Krishnamurti on Meditation

[Excerpts from his books and discourses]

 

Meditation is the emptying of consciousness of its content, the known, the "me".

 

The essence of meditation

 

Meditation is one of the most extraordinary things, and if you do not know what it is you are like the blind man in a world of bright color, shadows and moving light. It is not an intellectual affair, but when the heart enters into the mind, the mind has quite a different quality: it is really, then, limitless, not only in its capacity to think, to act efficiently, but also in its sense of living in a vast space where you are part of everything. Meditation is the movement of love. It isn't the love of the one or of the many. It is like water that anyone can drink out of any jar, whether golden or earthenware: it is inexhaustible. And a peculiar thing takes place which no drug or self-hypnosis can bring about: it is as though the mind enters into itself, beginning at the surface and penetrating ever more deeply, until depth and height have lost their meaning and every form of measurement ceases.
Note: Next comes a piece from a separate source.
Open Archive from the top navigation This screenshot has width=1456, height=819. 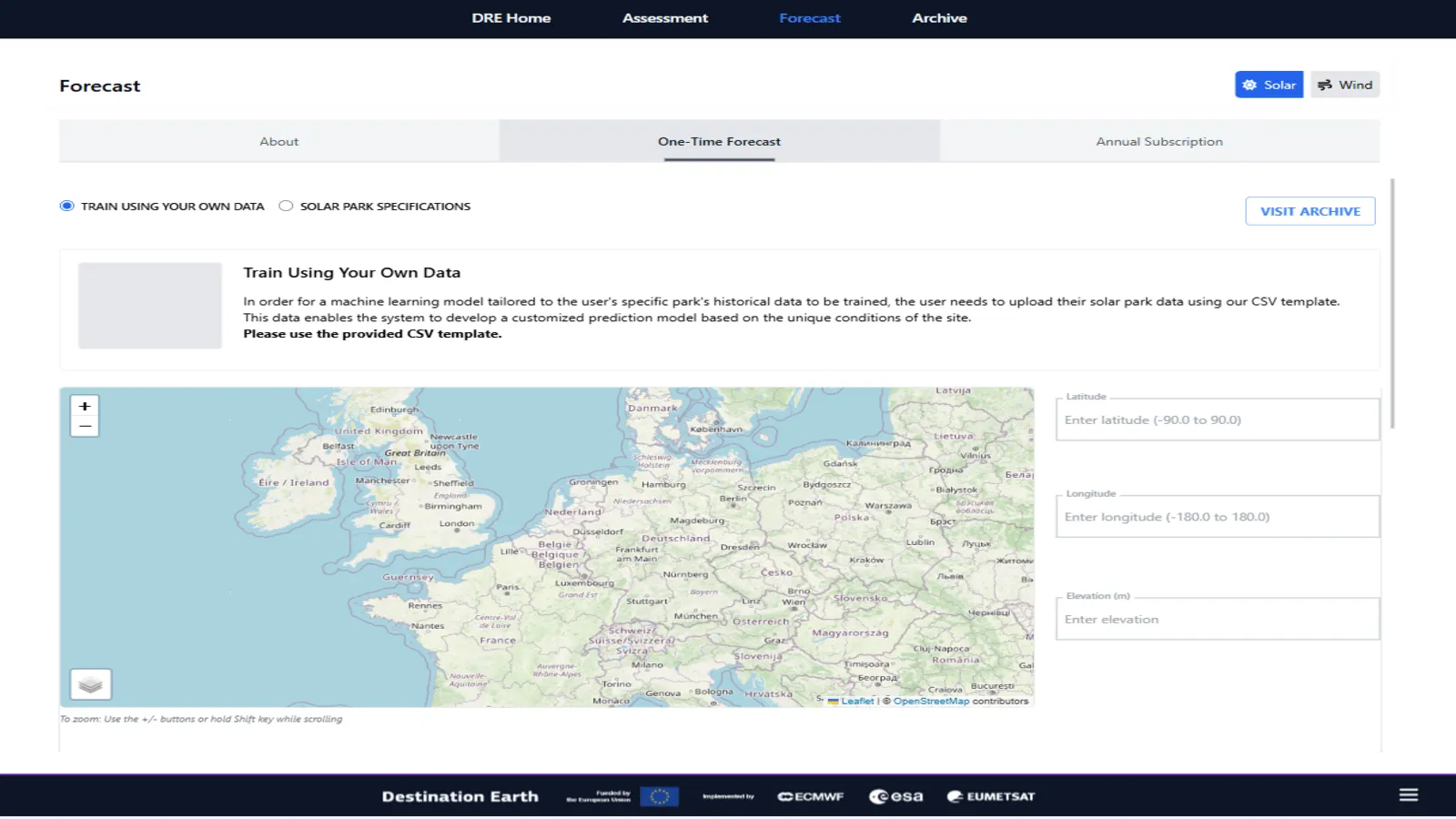click(939, 18)
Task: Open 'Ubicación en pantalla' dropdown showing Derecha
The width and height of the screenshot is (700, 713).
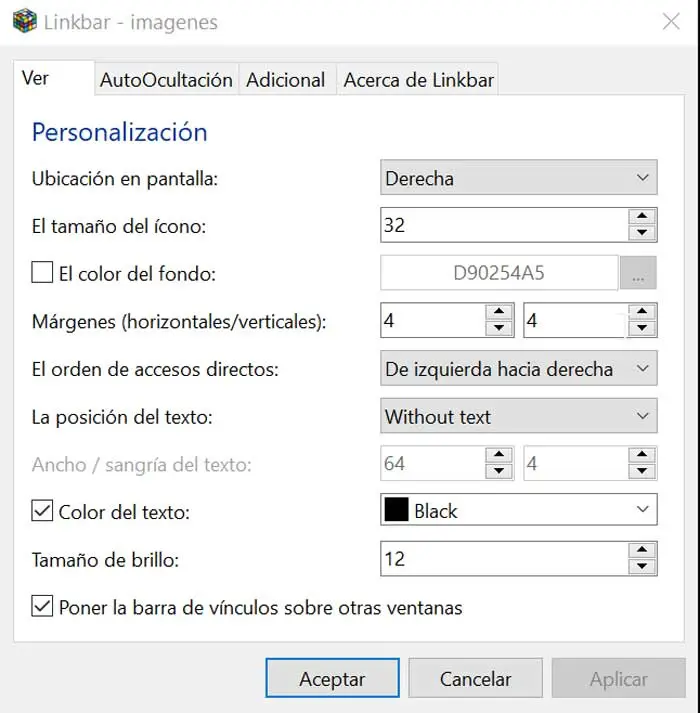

In this state there is complete peace, not contentment which has come about through gratification but a peace that has order, beauty and intensity. It can all be destroyed, as you can destroy a flower, and yet because of its very vulnerability it is indestructible. This meditation cannot be learned from another. You must begin without knowing anything about it, and move from innocence to innocence.

 

Meditation itself is the movement of peace. It is not an end to be found; it is not put together by thought or word. The action of meditation is intelligence. Meditation is none of those things you have been taught or experienced. The putting away of what you have leared or experienced is meditation. The freedom from the experiencer is meditation. When there is no peace in relationship, there is no peace in meditation; it is an escape into illusion and fanciful dreams. It cannot be demonstrated or described. You are no judge of peace. You will be aware of it, if it is there, through the activities of your daily life, the order, the virtue of your life.

 

Any authority on Meditation is the very denial of it. All the knowledge, the concepts, the examples have no place in meditation. The complete elimination of the meditator, the experiencer, the thinker, is the very essence of meditation. This freedom is the daily act of meditation. The observer is the past, his ground is time, his thoughts, images, shadows; so time-binding. Knowledge is time, and freedom from the known is the flowering of meditation. There is no system and so there is no direction to truth, or to the beauty of meditation. To follow another, his example, his word, is to banish truth. Only in the mirror of relationship do you see the face of what is. The seer is the seen. Without the order which virtue brings, meditation and the endless assertions of others have no meaning whatsoever; they are totally irrelevant. The truth has no tradition; it cannot be handed down.

 

Now, before you meditate, who is the meditator? The meditator says, 'I must meditate'. Who is the meditator? It's still thought, isn't it? Thought has found, learned that it has created this confusion in the world and inwardly, and therefore thought says, 'Now, perhaps I'll be able to find peace through meditation'. So it says, 'I must control thought'. Thought is saying to itself, separating itself as the thinker and the thought and the thinker says, 'I must control thought'. So there is conflict between the thinker and the thought in controlling it, isn't there? Because thought goes off and the thinker says, 'I must hold on'. So there is conflict there, which is a wastage of energy. So the thinker is the product of thought, is he not? Don't say he is the Atman; that is again still the product of thought; so you are caught in a trap. When the thinker says, 'I must control thought' who is the thinker, how has he come into being? Is he not the product of thought? Therefore the thinker is the thought. So you say meditate. Meditation means control of thought. It's up to you. Meditation means control of thought, concentration of thought, and in all that there is conflict because thought wanders off and you try to pull it back. You keep up this game for the next twenty years, or ten days is good enough. So that's a wastage of energy. Whereas if you saw the truth that the thinker is the thought. Thinker is the thought. Without thought there is no thinker.

 

So when there is no division between the thinker and the thought, conflict comes to an end. Then the division between the thinker and the thought is not, therefore the thought is the thinker, the thinker is the thought. You realize what happens then? When thought is the thinker and the thinker is trying to control thought, dominate thought, twist its tail, there is a division between the two - space - but the thinker is the product of thought, without thought there is no thinker. So when the thinker is the thought and the thought is the thinker, what takes place? […] Therefore, we come to something, which is: when the observer, the thinker is the thought and the observer is the observed, there undergoes a fundamental mutation, and that mutation cannot be described, you have to live it, which is, tested in your daily life. You can't say, 'I have changed and have an ugly life'. So when there is the realization that the observer, the thinker is the thought and the observed, you are altogether functioning in a different dimension, because in that there is no contradiction and therefore no effort. And that is the basis of all free enquiry. And it's only a mind that is free can find out what truth is: free from anxiety, free from the word, free from fear, free from greed, otherwise it cannot possibly find out. You must have a very clear, sensitive mind, not a mind that is twisted, distorted.